Under radical democratic thought, no less than under political liberalism and communitarianism, we still remain with a persistent question: ‘can religious belief be a legitimate ground for constructing public policy’. Can it be so within a radically pluralist and inclusivist democratic philosophy? Other ways to formulate the questions remain, and I offer them as food for thought: ‘what kind of challenge does religious diversity pose for radical democratic politics?’ Given the deep commitment to inclusivity and agon in radical democratic politics, these questions can be easily extended to argument theory. One way of giving expression to such concerns is the following: ‘what are the ethical implications of arguments (and for argument theory) over the place of religion in democratic society, given the agonistic politics of radical democracy, that as Chantal Mouffe has argued, cannot prescribe specific goods to its citizens?’
I offer here that we have had minimal theorizing about this issue within radical democratic thought, and that we as argumentation scholars are uniquely positioned to advance this debate. In pondering these questions we ought to be motivated by the growing talk, first, of political piety, especially during the 1999-2000 political campaign, and more recently of ‘values’ voters, in the 2004 campaign, and in general U.S. politics. The values voter phrase in particular is intriguing, for it begs the question ‘who isn’t?’ The advent of radical democratic thought calls us to pay attention to notions of vigorous argumentation and discursive contestation to democratic participatory culture. However, scholars in public argument should recognize that public moral argument cannot be conceived solely in terms of deliberation as drawing citizens into the public square. Citizens are already deeply entrenched in the public in myriad ways, and with tightly held non-political commitments, in other words, there is already thick participation in ways that might not accord to proposed deliberative models. Alternative conceptions of political participation and substantial deliberation must be explored and proposed.

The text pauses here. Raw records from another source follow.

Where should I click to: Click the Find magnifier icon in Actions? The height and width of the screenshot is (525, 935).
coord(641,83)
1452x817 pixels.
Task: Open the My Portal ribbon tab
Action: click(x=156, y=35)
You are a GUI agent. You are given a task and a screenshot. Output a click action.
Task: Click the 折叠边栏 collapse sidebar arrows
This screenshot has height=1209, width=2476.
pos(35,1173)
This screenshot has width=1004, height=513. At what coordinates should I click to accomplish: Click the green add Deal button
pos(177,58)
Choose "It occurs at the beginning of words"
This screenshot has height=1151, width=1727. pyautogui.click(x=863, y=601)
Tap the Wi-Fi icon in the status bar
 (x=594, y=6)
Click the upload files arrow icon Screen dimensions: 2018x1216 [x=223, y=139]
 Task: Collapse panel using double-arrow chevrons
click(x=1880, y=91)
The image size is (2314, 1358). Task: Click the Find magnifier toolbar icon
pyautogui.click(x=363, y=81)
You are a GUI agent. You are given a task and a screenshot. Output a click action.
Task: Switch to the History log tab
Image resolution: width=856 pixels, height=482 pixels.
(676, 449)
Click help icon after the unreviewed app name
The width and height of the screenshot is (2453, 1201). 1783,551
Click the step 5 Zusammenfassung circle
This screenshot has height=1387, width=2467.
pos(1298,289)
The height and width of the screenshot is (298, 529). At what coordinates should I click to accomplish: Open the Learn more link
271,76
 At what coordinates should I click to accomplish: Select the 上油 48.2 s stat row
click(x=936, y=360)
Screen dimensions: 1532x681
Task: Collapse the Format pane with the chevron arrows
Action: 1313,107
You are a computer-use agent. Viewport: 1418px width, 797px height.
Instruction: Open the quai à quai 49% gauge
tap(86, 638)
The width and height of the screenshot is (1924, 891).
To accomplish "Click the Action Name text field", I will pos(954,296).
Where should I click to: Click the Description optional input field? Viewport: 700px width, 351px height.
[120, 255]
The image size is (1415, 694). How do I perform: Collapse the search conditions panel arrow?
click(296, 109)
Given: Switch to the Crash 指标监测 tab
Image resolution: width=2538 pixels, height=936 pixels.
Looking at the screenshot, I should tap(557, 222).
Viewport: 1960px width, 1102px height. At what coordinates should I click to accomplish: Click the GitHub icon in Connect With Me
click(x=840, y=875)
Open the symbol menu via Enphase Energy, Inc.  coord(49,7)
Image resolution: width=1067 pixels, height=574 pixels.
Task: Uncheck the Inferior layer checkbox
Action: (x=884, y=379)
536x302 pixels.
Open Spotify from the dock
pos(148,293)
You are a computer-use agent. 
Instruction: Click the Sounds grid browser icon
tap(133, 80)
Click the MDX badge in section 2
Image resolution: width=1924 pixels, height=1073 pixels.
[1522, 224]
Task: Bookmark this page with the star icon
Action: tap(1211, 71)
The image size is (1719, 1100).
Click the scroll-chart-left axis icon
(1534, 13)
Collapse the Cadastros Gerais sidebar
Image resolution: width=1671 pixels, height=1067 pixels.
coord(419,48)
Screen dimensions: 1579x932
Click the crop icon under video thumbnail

The poles of the dilemma posed by the persistent question of religious belief as legitimate ground for public policy can be characterized in two sides, those that are radically inclusivist (these take the position that religion in the public square is not threatening to the actual possibility of agreement), and those in favor of a model of civic virtue that sees arguments from specific faith traditions as finding the right home in the private. With its ethos to radical pluralism, radical democratic thought seems to be inclined toward an inclusivist position, even if only because, it believes new approaches, democratic possibility, and reinvigoration of democratic practice can be had through the multiplicity of discourses. And yet, it is precisely the limits of such position that have not been thoroughly examined. Can we confer democratic legitimacy on the efforts of fundamentalists that are inimical to democratic thought itself, and that eschew or have no interest in democratic deliberation to begin with, remaining insulated from the actual practice of argument, from political debate? I believe scholars of argumentation, are not only well poised, but best suited to move these arguments forward.